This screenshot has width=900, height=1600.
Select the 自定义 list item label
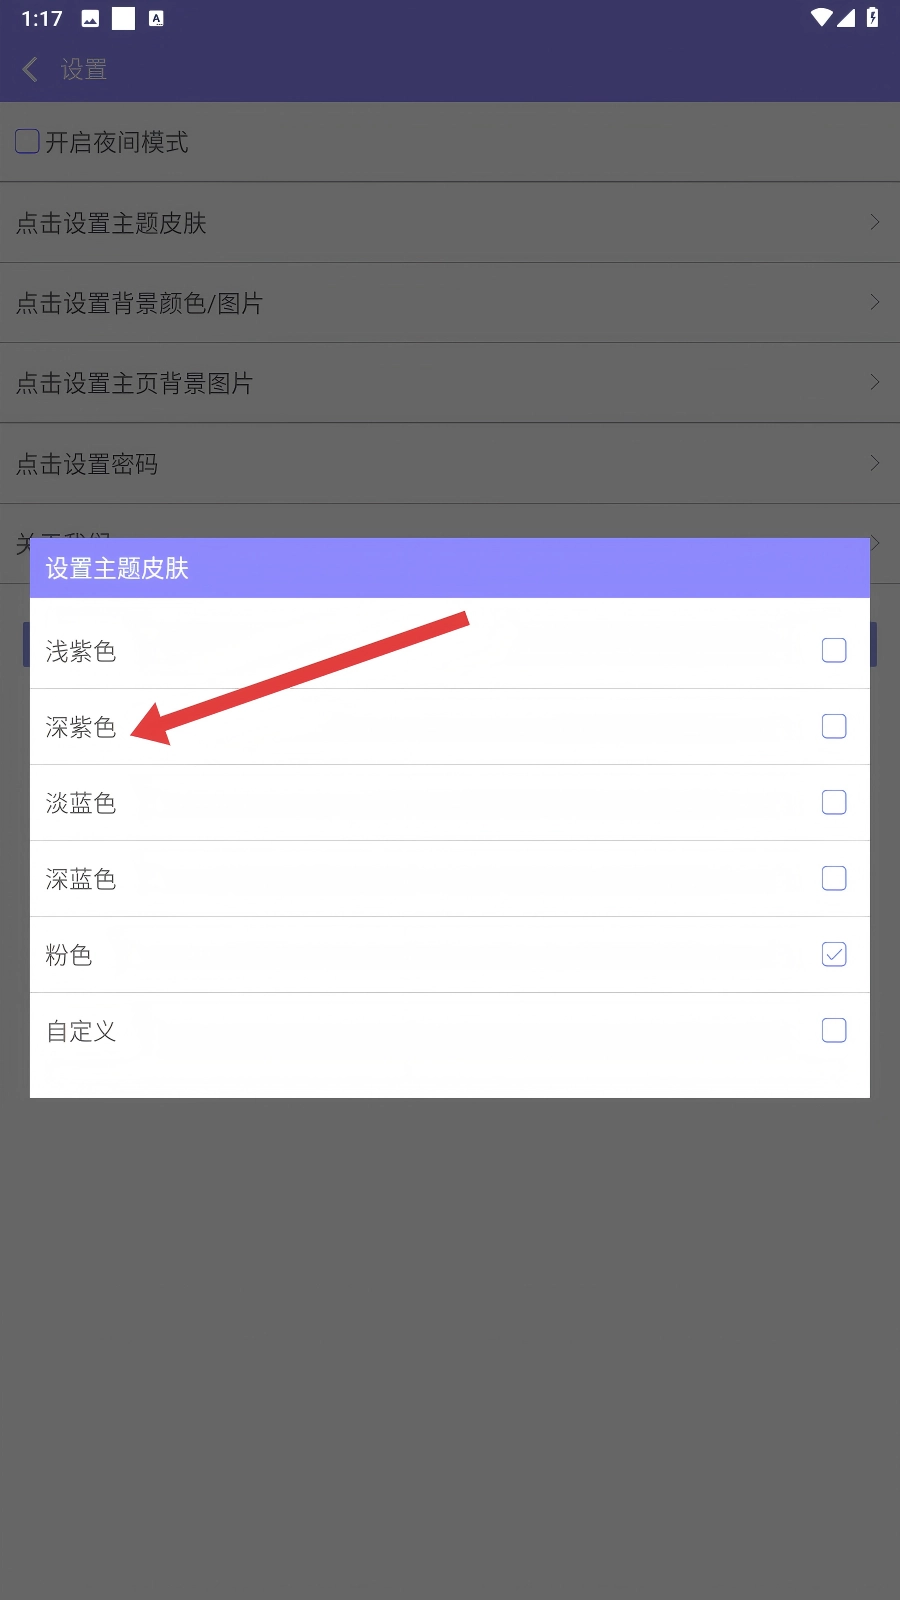[x=81, y=1031]
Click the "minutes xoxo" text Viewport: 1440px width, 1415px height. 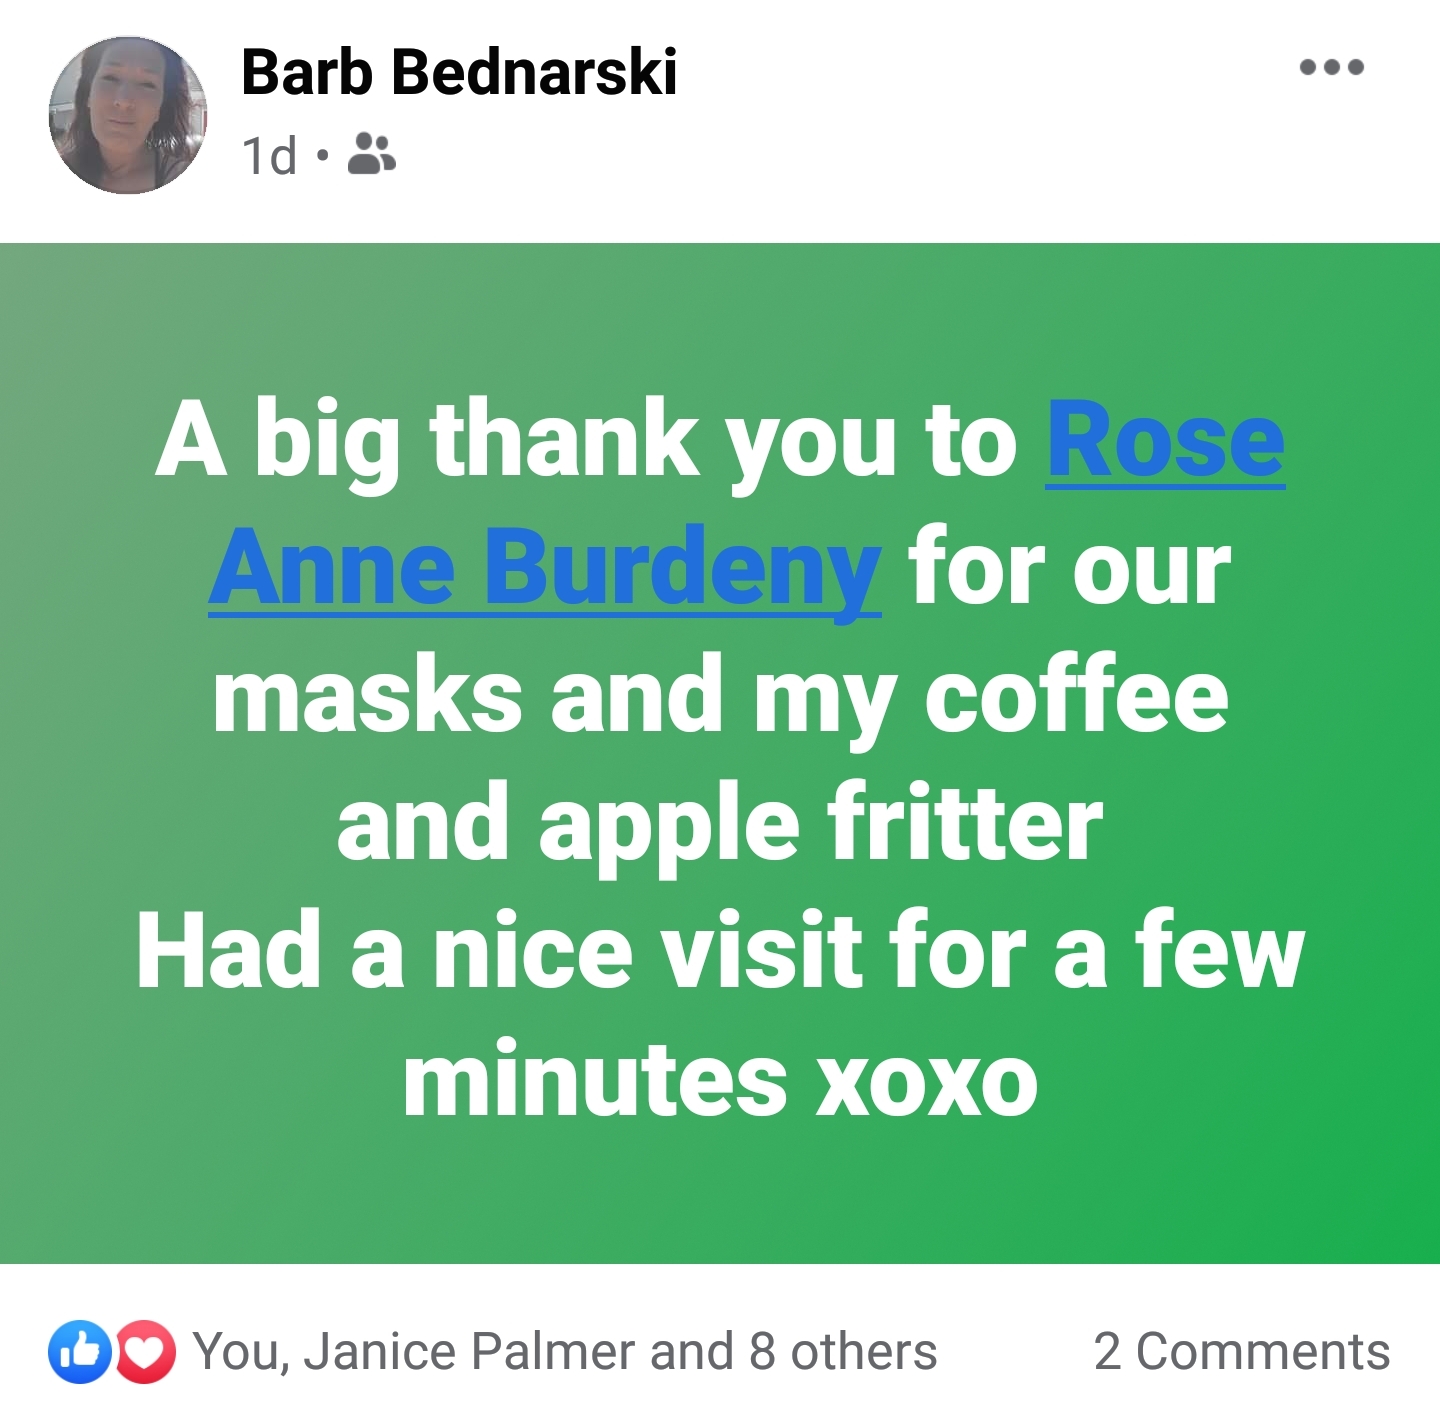[x=720, y=1080]
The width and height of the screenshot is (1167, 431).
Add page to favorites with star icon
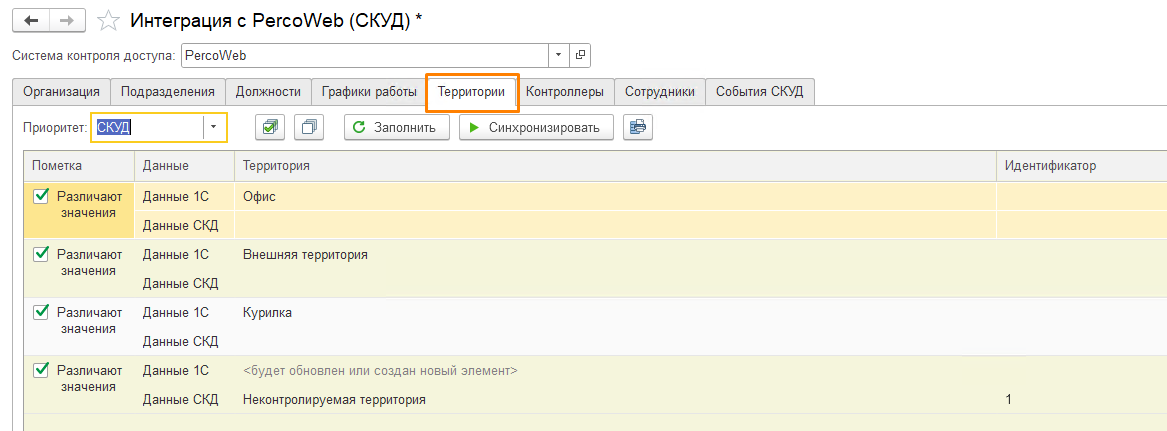(110, 21)
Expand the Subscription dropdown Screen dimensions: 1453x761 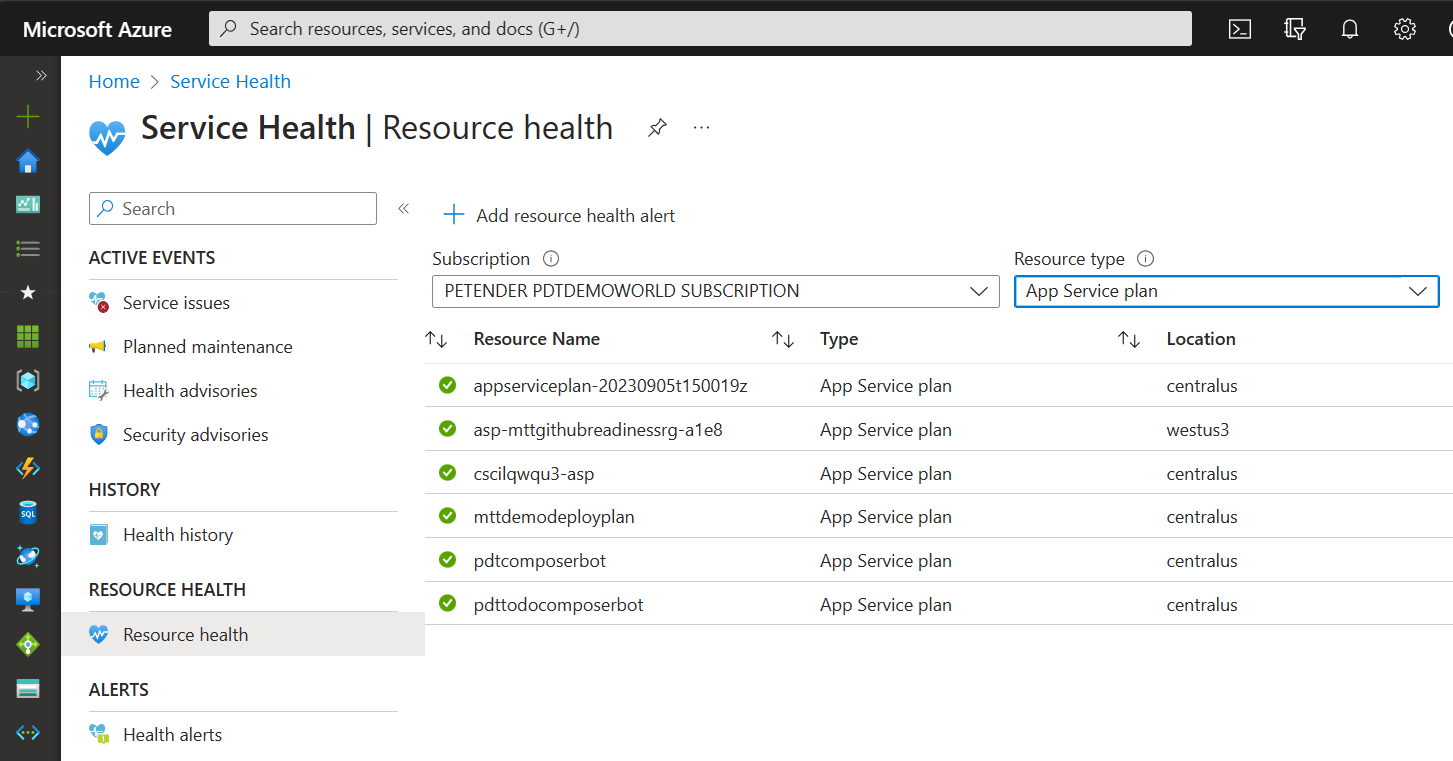click(x=715, y=291)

----------

Based on the entries above, please state how many lines include "screenshot", leaving out everything else.

SOLUTION TO THIS PROBLEM:
2